For years, Vertu phones were among the most luxurious handsets money could buy – and not only because of the superior materials used to build them but also because of the services bundled with them (think Vertu Concierge, for example). Yet this year the time of the British luxury phone maker seems to have come: the company is now all but dead, it has shut down operations, and it has let its 200 employees go. Vertu has been on the brink of going down for quite some time – the company has tried to save itself from its demise by changing owners, driving up sales, and dropping the prices for its handsets. One of the reasons why specialists think the company has gone down was that, despite the premium services and materials, Vertu phones were simply not good enough.
The Vertu Constellation is an elegant phone with premium finishes and exquisite craftsmanship – but under its hood, it’s just another smartphone, and not even the best money can buy. Its Qualcomm’s Snapdragon 820 SoC, its 12-megapixel camera (and especially its 4-megapixel front camera), its 128GB of internal storage, its stereo speakers, and its Android 6.0 operating system have been matched – and exceeded – by dedicated smartphone makers a long time ago. And its price can buy half a dozen of even the most expensive smartphones today. Come to think of it, the Constellation is no better than any other phone to experience the award-winning casino entertainment with Royal Vegas online, to update social media, to keep up with the news, and to snap an occasional photo.

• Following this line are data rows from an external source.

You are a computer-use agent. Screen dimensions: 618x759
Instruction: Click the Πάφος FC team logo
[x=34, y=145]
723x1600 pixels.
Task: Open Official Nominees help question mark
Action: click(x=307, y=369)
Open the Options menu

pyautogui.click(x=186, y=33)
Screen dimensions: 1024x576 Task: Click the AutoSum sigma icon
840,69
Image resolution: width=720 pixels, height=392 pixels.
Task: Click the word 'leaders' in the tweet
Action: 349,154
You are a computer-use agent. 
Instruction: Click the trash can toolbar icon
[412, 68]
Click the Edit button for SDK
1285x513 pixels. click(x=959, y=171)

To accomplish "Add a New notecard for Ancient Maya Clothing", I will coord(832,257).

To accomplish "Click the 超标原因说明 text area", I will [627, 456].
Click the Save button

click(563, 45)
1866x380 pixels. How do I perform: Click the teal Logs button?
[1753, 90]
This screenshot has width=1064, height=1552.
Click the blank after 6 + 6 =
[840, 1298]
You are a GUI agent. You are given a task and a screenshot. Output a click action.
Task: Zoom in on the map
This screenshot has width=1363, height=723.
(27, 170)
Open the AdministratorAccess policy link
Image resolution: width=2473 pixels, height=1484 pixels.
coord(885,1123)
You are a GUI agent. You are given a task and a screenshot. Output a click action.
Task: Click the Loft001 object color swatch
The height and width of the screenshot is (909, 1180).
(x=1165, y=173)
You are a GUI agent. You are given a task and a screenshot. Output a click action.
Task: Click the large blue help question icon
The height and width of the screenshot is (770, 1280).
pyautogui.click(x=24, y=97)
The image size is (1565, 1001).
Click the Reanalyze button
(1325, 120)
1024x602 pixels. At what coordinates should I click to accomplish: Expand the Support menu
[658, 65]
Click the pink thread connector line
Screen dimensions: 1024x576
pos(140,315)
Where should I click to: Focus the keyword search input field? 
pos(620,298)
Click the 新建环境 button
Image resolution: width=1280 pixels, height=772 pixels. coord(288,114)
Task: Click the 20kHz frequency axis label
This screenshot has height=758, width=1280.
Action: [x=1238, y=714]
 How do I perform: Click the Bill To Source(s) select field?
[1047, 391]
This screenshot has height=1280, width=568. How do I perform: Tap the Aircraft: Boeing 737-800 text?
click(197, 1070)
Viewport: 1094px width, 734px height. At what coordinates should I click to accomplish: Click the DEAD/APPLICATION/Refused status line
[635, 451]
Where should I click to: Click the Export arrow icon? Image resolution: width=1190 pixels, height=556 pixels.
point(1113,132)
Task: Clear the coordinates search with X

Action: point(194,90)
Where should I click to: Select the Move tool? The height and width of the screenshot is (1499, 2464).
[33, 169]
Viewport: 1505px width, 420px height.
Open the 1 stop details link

Even before the insane speed of smartphone innovation, Vertu models were by at least a generation behind their competitors. Recently, the company has managed to catch up a bit but this wasn’t enough for it to stand out with anything but its finishes and added services. And when people buy smartphones, they don’t necessarily look at the quality of the leather covering the handset – but they do look at the handset’s power efficiency, battery life, water resistance, and other specs that are important. Vertu has chosen itself a very small niche and delivered a product that is, let’s face it, less desirable than the mainstream products that it competes with. The iPhone X, for example, is pretty much a status symbol today – and, let’s face it, a Vertu phone is not.
Imagine a luxury smartphone with a bezel-less sapphire glass screen, a fine leather finish, a titanium frame, an insane quantity of RAM and storage space, a processor to match at least those in the latest flagship phones, a great camera with brand name optics (like Huawei’s Leica or Nokia’s Carl Zeiss lenses) – and a price that’s reasonable but still places the handset above its competitors. Such a handset would be desirable and stand out – anything else, and it wouldn’t.